#### [TASK INSTRUCTIONS]
Please output the section of the listing below that opens with the line containing "La inagotable factoría" and closes with the line containing "Prince Harry, Meghan move", exactly and with nothing else.

#### [EXERCISE MATERIAL]
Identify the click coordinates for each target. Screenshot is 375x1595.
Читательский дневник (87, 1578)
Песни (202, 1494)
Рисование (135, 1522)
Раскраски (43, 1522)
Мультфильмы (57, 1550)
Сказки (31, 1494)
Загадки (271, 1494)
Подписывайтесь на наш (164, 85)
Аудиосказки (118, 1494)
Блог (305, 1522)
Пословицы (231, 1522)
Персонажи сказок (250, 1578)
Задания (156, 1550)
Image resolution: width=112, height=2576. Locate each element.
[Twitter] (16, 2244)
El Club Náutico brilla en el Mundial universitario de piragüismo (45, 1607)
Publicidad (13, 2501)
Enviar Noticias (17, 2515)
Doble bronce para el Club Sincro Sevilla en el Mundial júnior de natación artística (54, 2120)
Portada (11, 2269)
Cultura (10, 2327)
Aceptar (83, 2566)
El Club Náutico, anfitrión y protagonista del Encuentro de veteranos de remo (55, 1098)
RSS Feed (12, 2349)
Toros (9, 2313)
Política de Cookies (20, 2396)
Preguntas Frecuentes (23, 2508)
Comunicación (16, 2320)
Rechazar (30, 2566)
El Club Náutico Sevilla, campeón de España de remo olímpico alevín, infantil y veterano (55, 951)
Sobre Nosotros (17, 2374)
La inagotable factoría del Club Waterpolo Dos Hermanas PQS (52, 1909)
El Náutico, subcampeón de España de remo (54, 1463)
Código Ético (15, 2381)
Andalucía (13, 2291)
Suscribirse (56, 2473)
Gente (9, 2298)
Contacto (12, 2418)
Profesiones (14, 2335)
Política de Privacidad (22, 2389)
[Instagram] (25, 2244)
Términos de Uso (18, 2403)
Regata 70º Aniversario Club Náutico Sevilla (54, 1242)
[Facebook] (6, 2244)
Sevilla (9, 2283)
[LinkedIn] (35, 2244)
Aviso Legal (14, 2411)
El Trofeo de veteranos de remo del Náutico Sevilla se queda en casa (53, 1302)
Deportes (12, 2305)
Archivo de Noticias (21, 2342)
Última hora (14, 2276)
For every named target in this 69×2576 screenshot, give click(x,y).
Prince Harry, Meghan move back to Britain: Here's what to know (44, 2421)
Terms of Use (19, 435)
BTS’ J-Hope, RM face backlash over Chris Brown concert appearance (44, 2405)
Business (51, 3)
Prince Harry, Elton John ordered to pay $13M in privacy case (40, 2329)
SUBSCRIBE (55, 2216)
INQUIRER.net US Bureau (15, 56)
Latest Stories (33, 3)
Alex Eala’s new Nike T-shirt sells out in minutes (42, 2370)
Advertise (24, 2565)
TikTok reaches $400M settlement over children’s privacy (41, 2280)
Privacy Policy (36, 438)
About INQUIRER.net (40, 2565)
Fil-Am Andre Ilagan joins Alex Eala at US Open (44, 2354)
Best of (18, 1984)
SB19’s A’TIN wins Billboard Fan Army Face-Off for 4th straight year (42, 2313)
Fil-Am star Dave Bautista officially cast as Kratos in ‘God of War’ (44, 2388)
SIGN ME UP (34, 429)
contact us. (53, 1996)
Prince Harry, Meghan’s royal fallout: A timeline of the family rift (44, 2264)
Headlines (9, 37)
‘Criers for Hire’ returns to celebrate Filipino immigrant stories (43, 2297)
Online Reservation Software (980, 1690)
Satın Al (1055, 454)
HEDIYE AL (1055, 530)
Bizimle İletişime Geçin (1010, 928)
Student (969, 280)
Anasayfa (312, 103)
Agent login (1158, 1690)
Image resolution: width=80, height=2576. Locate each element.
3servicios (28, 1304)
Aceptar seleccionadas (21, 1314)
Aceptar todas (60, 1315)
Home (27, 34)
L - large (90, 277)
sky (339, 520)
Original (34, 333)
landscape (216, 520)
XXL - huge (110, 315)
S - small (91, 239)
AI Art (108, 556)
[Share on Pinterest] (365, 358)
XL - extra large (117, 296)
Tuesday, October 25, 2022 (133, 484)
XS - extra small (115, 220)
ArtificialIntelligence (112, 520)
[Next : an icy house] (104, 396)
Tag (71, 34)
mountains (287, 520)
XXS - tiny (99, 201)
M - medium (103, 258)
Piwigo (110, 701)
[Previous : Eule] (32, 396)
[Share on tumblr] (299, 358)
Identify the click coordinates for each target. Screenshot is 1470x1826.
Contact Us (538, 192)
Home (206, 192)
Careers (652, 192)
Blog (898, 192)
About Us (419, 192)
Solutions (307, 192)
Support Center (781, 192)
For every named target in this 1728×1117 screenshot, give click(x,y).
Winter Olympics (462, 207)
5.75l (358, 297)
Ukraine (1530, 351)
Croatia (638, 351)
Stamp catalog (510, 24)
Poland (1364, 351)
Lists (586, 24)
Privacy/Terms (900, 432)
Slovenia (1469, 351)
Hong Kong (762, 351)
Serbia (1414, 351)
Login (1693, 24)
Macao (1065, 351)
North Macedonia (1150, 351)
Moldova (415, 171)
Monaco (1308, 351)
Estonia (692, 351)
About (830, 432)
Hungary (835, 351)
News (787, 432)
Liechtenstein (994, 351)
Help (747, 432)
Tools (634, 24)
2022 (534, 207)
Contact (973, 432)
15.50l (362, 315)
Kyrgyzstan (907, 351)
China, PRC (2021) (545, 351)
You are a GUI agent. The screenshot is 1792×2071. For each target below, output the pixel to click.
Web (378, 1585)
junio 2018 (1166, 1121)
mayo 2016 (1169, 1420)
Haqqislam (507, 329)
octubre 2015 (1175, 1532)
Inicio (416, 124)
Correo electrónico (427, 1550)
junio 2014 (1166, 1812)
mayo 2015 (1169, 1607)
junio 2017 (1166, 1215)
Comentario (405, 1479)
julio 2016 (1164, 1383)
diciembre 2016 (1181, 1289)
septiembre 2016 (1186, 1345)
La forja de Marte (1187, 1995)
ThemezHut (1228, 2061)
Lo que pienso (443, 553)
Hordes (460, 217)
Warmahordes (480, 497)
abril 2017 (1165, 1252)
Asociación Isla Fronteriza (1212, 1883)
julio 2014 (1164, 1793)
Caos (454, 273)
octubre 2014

#### [EXERCISE OUTPUT]
La inagotable factoría del Club Waterpolo Dos Hermanas PQS (52, 1909)
El Náutico, subcampeón de España de remo (54, 1463)
Código Ético (15, 2381)
Andalucía (13, 2291)
Suscribirse (56, 2473)
Gente (9, 2298)
Contacto (12, 2418)
Profesiones (14, 2335)
Política de Privacidad (22, 2389)
[Instagram] (25, 2244)
Términos de Uso (18, 2403)
Regata 70º Aniversario Club Náutico Sevilla (54, 1242)
[Facebook] (6, 2244)
Sevilla (9, 2283)
[LinkedIn] (35, 2244)
Aviso Legal (14, 2411)
El Trofeo de veteranos de remo del Náutico Sevilla se queda en casa (53, 1302)
Deportes (12, 2305)
Archivo de Noticias (21, 2342)
Última hora (14, 2276)
For every named target in this 69×2576 screenshot, give click(x,y).
Prince Harry, Meghan move back to Britain: Here's what to know (44, 2421)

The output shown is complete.